1. 自注意力机制(Self-Attention)
自注意力机制的主要作用是让模型在处理每个输入元素时,能够“关注”输入序列中的其他元素,从而捕捉全局依赖关系。它计算每个元素与序列中所有其他元素的相关性(注意力权重),并基于这些权重来更新输入。
自注意力的核心步骤:
- 生成查询(Q)、键(K)、值(V)矩阵:对于每个输入元素,生成三个向量:查询(Query)、键(Key)、值(Value),分别表示输入与其他元素的相关性、比对的依据和要输出的值。
- 计算注意力权重:通过查询和键的点积,计算每个元素与其他元素的相似度,然后使用softmax归一化得到注意力权重。
- 加权求和:使用注意力权重对值向量进行加权求和,生成更新后的输入表示。
这种机制能够捕捉到输入序列中的全局信息,但它只使用了单一的注意力头,可能限制了捕捉多样化特征的能力。
下图附上自注意力模块的计算过程图:
2. 多头自注意力机制(Multi-Head Self-Attention)
多头自注意力机制是对自注意力机制的扩展,能够增强模型的表达能力和捕捉不同层面信息的能力。与单头自注意力不同,多头自注意力将输入分为多个子空间,每个子空间使用一个独立的自注意力机制进行计算,最后将这些结果拼接起来。
多头自注意力的核心步骤:
- 多组查询、键、值矩阵:将输入通过不同的线性变换生成多个查询、键、值矩阵(每组称为一个注意力头)。
- 并行计算多组注意力:每个注意力头独立计算注意力权重和加权和,处理相同的输入但在不同的子空间上工作。
- 拼接结果并线性变换:将所有注意力头的输出拼接起来,通过一个线性层进一步融合这些信息。
多头自注意力的优势:
- 多样性:通过多个注意力头,模型能够在不同的子空间中关注不同的特征,捕捉到更多样化的全局信息。

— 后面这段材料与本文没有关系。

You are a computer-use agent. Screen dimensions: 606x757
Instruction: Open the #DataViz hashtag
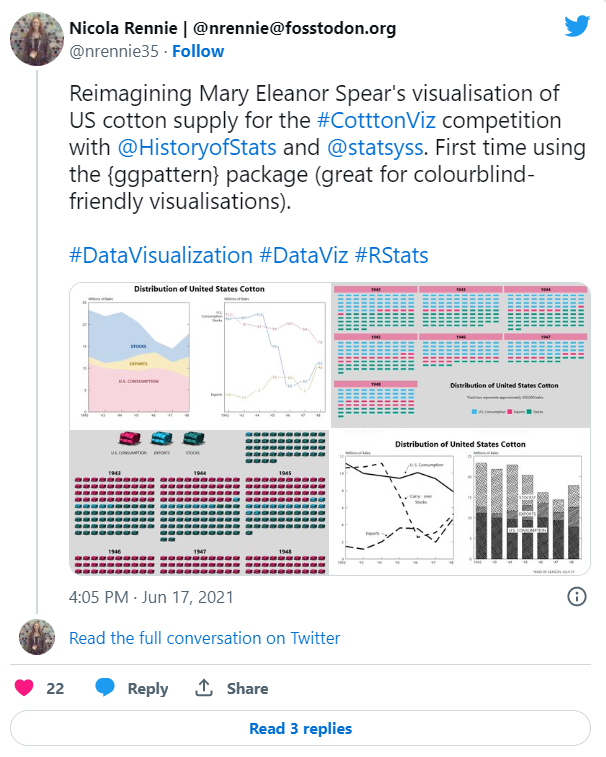coord(304,255)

- 鲁棒性:多头机制使得模型在计算注意力时可以从多个角度理解输入序列中的关系,增强了模型的鲁棒性和泛化能力。
- 同样附上多头自注意力机制的计算过程图
区别总结:
- 单头 vs. 多头:自注意力机制是单一的,模型只能从一个角度计算注意力,而多头自注意力机制通过多个独立的注意力头进行计算,使得模型能够捕捉更丰富的特征。
- 子空间处理:多头机制将输入划分为多个低维子空间,使得每个注意力头可以专注于输入的不同部分,从而提升模型对不同特征的表达能力。

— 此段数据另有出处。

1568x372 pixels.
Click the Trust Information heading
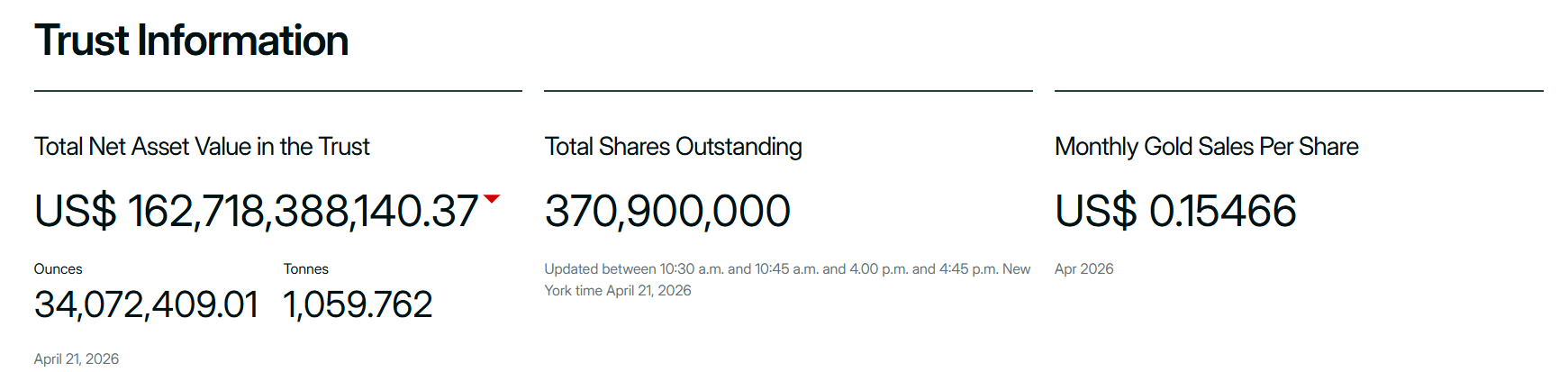191,41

- 计算复杂度:虽然多头自注意力的计算量较大,但通过并行计算多个注意力头,提升了模型的表现力,而不会显著增加计算开销。
对比其两张图片也可得知两者之间的差别
总结:
多头自注意力机制是对自注意力机制的扩展,通过并行的多个注意力头增强了模型的多样性和全局特征捕捉能力,使得Transformer模型在自然语言处理和计算机视觉等任务中表现优异。